09/05/15

Yu Hua, LE SEPTIÈME JOUR


Edizione cinese 2013. Traduzione francese di A. Pino e I. Rabut: Parigi, Actes Sud, 2014


Un’anti-creazione, rispetto al titolo e alla citazione biblica, tratta dalla Genesi, dato che il protagonista e narratore in prima persona narra la storia dei sette giorni a partire dalla propria morte, dovuta a un’esplosione di gas in un ristorante, fino al punto d’avvio verso l’incenerimento che distruggerà ogni traccia dell’esistenza terrena.

In parte secondo la tradizione Buddhista dell’Asia Orientale, in “ce silence qui s’appelle la mort”, l’anima vaga; in parte seguendo storie classiche di fantasmi cinesi e un assunto narrativo surrealista (“comme dans un rȇve”), stenta a riconoscersi appieno, si muove nel paradosso del corpo che crede di avere ma che è invisibile a chiunque altro; e, pur nel disorientamento cognitivo (“une mémoire coupée du monde, faite de fragments disparates, à la fois vide et réelle”), s’incontra con altri personaggi della sua cerchia, deceduti di recente, e ricorda i fatti più importanti della vita propria e di altri, riferendo così di una Cina caratterizzata da alti livelli di disuguaglianza sociale, di povertà economica, di prepotenze, discordie, gelosie.

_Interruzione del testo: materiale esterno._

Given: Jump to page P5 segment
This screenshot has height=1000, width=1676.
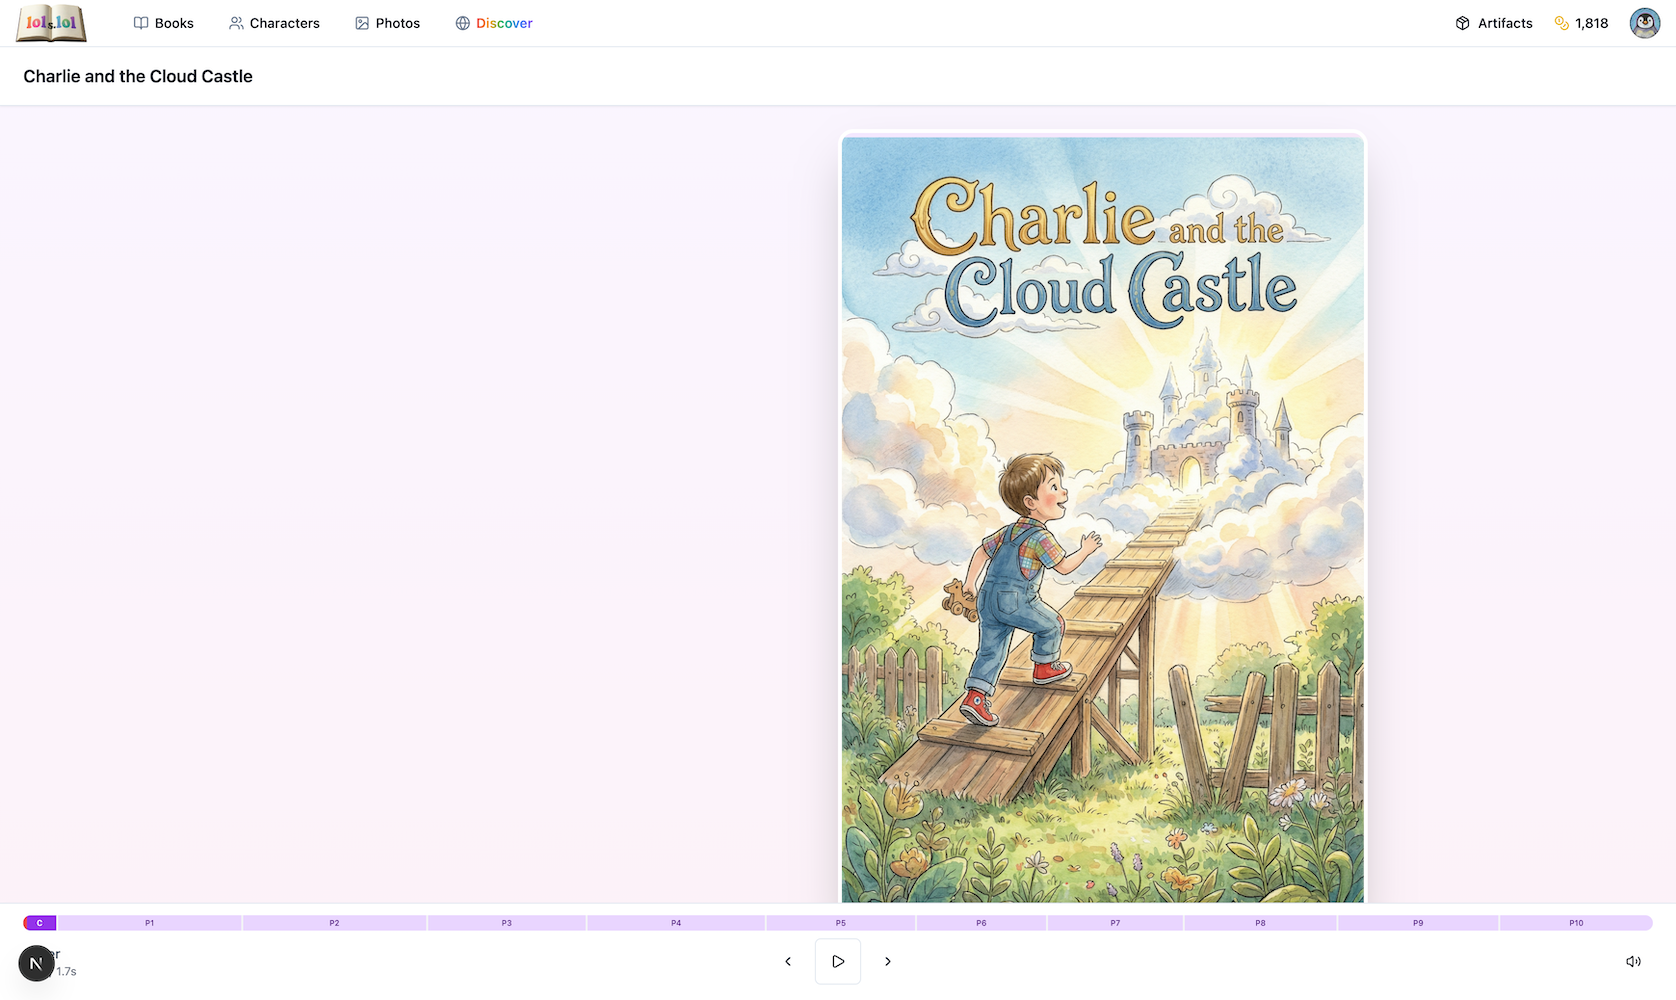Looking at the screenshot, I should pos(841,923).
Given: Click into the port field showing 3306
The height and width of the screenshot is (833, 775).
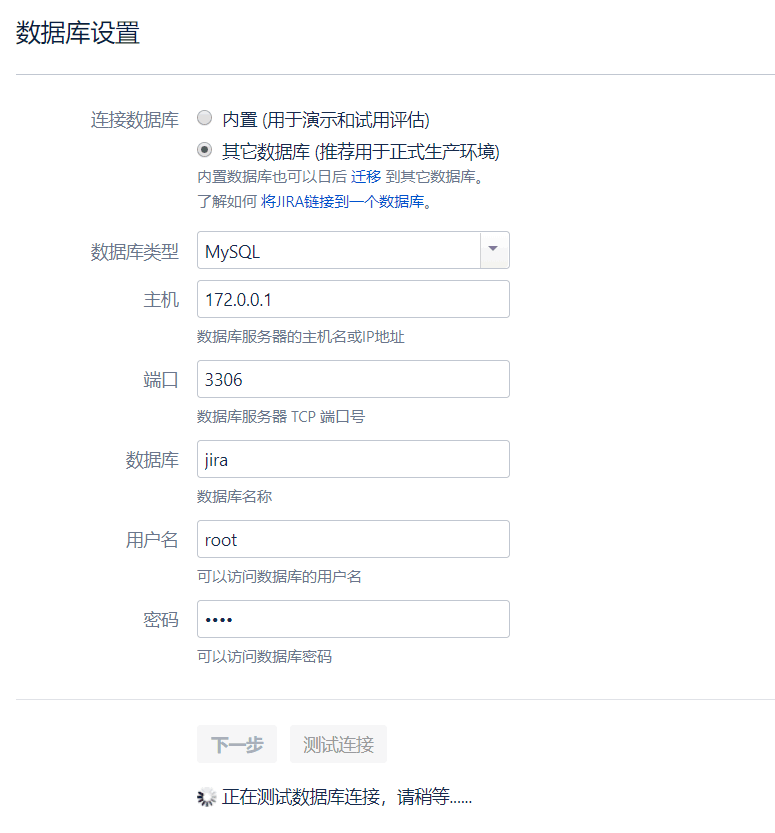Looking at the screenshot, I should pyautogui.click(x=353, y=379).
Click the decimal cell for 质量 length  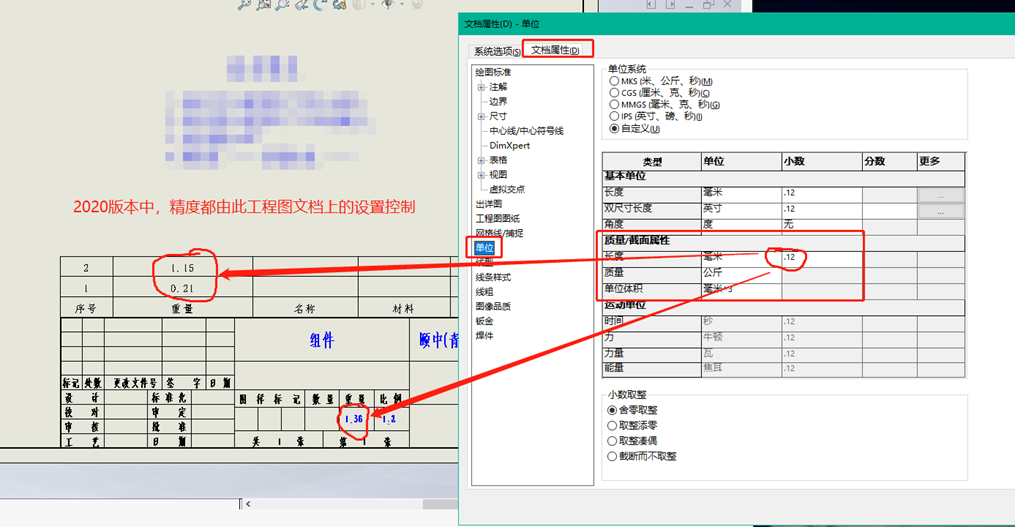tap(820, 257)
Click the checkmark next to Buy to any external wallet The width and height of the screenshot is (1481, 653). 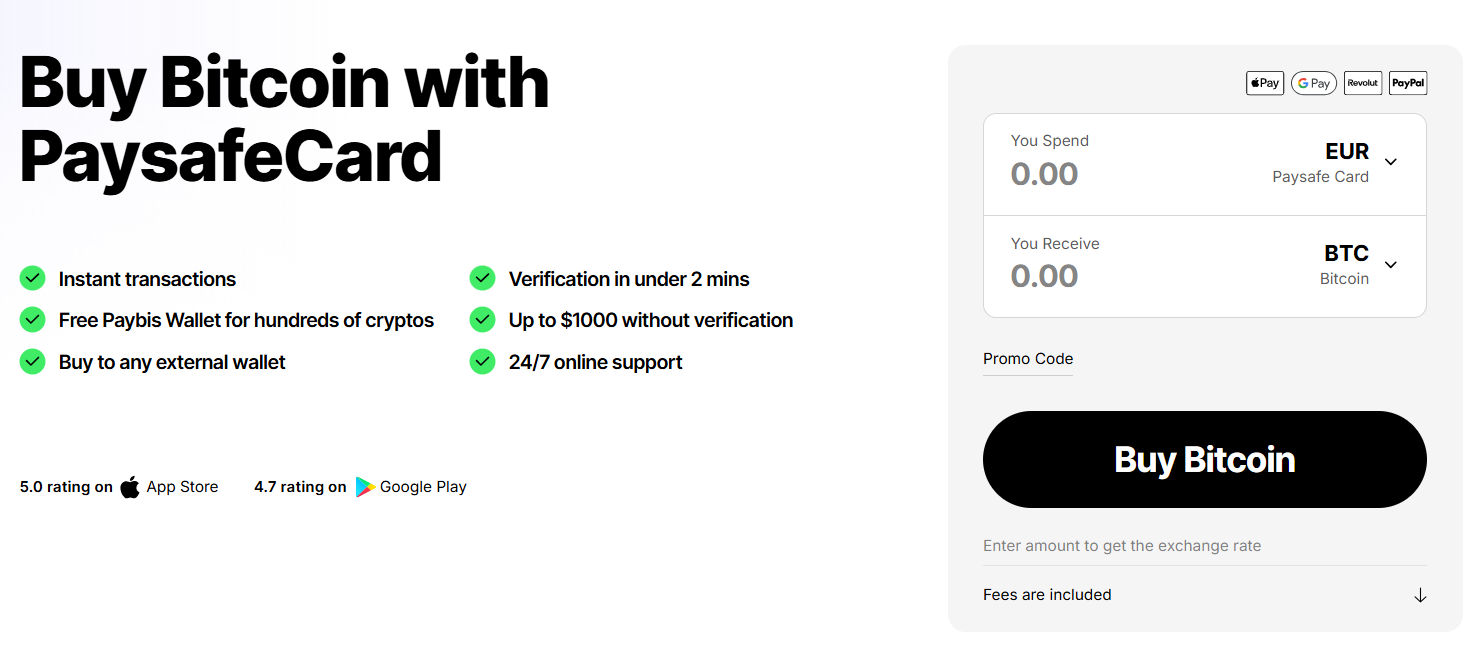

La moglie l’ha lasciato per avviare una relazione che favorisse la propria carriera; un innamorato si vende un rene per pagare la tomba alla fidanzata; ventisette bambini deceduti vengono lasciati galleggiare sul fiume; e anche nell’aldilà, in attesa di farsi incenerire, ci sono defunti privilegiati e proletari.

L’alleggerimento compensativo è dato dalla fibra morale del padre adottivo, che è vissuto di abnegazione per il figlio raccolto sui binari di un treno in circostanze eccezionali; e da una certa fiducia nell’amore di coppia, che può riscattare.

Prima di giungere, infine, al punto in cui, dissolta traccia anche del fantasma residuo, “il n’y a ni chagrin ni doleur, il n’y a ni rancune ni haine... [...] tous sont égaux dans la mort”.